Psoriatic arthritis can occur at any age, but it usually affects people between the ages of 30 and 50. It affects men and women equally and occurs in people of all ethnic groups. No one knows exactly what causes it, but experts think it may be triggered by a combination of environmental and genetic factors.
Almost half of people with psoriatic arthritis have a family history of skin or joint disease. Having a parent with psoriasis greatly increases your chance of getting psoriasis—and, therefore, psoriatic arthritis.
In the morning, people with psoriatic arthritis may experience stiffness in the joints or spine. Those symptoms usually ease with activity. People may also experience joint pain and swelling.
A person may have tendinitis, or inflammation of the tendons, throughout the body. This inflammation may be especially pronounced in the Achilles tendon, which connects the muscles in the back of your calf to your heel bone.
Dactylitis is when an entire finger or toe swells, so that it’s shaped like a sausage. This may occur in people with psoriatic arthritis.
Other symptoms include constant fatigue due to the toll inflammation takes on the body. Pain in the spine, neck, and back is also common.
Like rheumatoid arthritis, psoriatic arthritis can alternately cause flare-ups—in which symptoms are active for days to months—and remission, which is when symptoms disappear for a period of time.
Some people with psoriatic arthritis may develop Sjogren’s syndrome, another autoimmune disorder. In Sjogren’s syndrome, the immune system attacks and damages the tear ducts of the eye, causing eyes to be dry.
People with psoriatic arthritis are also at risk of developing metabolic syndrome, a group of conditions that occur together and increase your risk of heart disease, diabetes, hypertension, high cholesterol, obesity, and fatty liver disease. If you are diagnosed with psoriatic arthritis and have any of these conditions, your doctor may refer you to a preventive cardiologist or other appropriate specialists for monitoring.
Diagnosing psoriatic arthritis can be challenging. Unlike with rheumatoid arthritis, there is no marker of psoriatic arthritis that can be detected through a blood test. In addition, psoriatic arthritis can imitate several other forms of arthritis.
NYU Langone doctors use a set of diagnostic criteria developed in 2006 to diagnose psoriatic arthritis. The CASPAR classification criteria—the acronym is derived from the phrase “classification criteria for psoriatic arthritis”—have been adopted and used as the standard guide for diagnosis.
The criteria include the following:
Each criterion is assigned a certain number of points. If, based on the CASPAR criteria, a person has a score of three points and evidence of inflammatory arthritis, spine disease, or enthesitis—which is inflammation in the area where tendons or ligaments connect to bone—then he or she is thought to have psoriatic arthritis.

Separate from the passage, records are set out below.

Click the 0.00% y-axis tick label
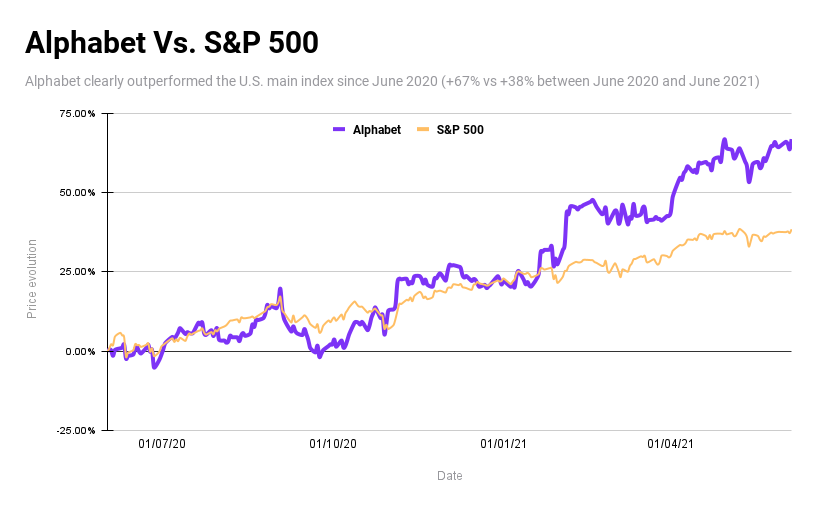This screenshot has height=508, width=817. point(80,351)
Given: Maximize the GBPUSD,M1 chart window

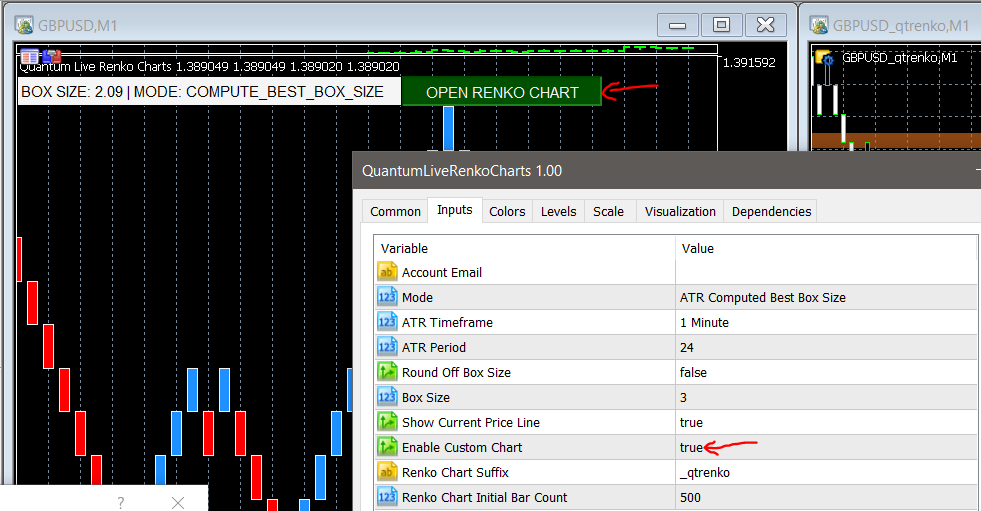Looking at the screenshot, I should pyautogui.click(x=721, y=25).
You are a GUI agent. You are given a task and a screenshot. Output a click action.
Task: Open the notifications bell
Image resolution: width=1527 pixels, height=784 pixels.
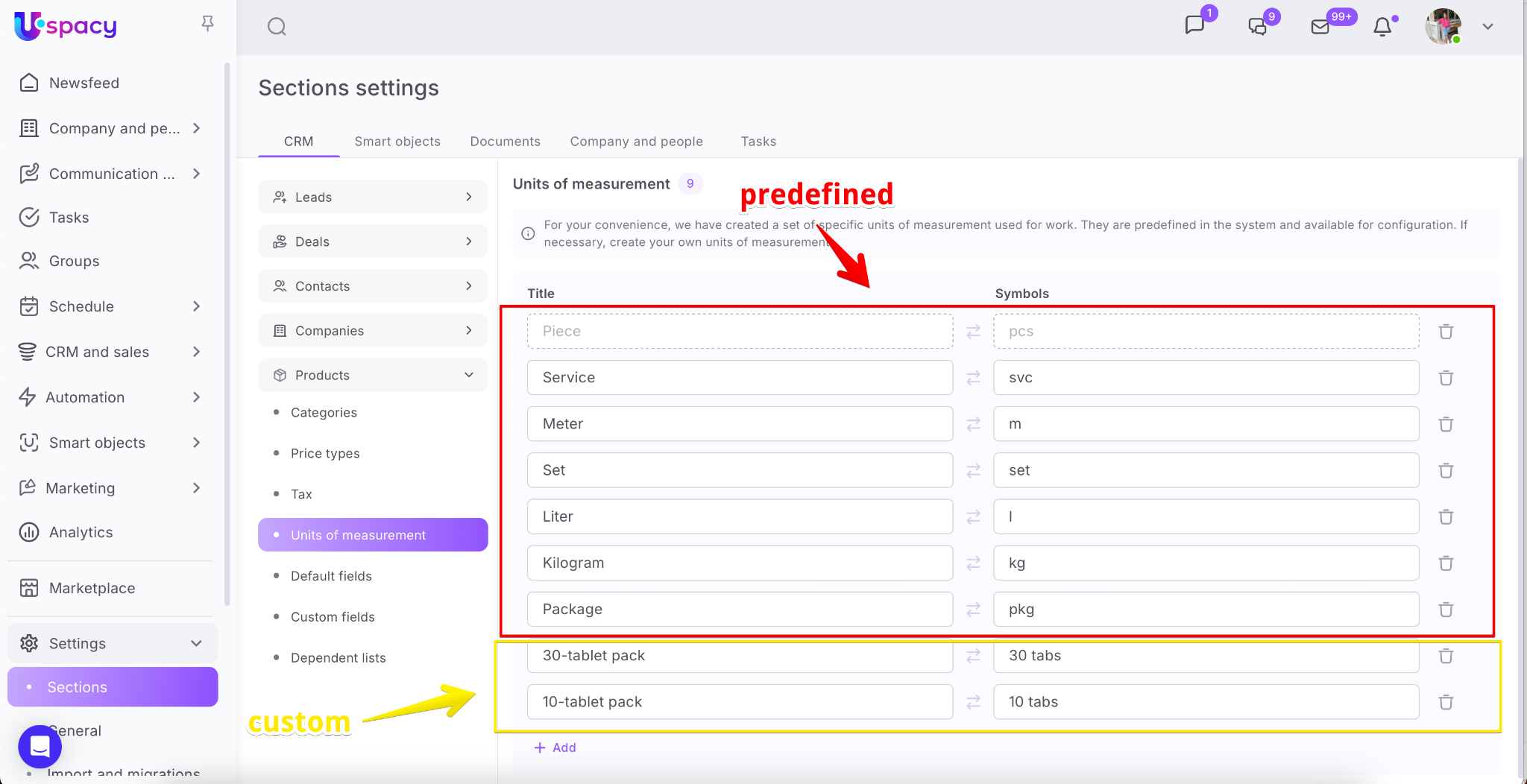tap(1382, 27)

In addition to using the CASPAR criteria, your doctor may test your blood for evidence of inflammation. This can be detected by measuring markers of inflammation, including C-reactive protein—a protein made by the liver and released into the bloodstream—and by determining the erythrocyte sedimentation rate.
Your doctor also conducts a physical exam to determine how well your joints are moving and how stiff or swollen they may be. He or she may ask you to perform simple physical activities to observe how you move.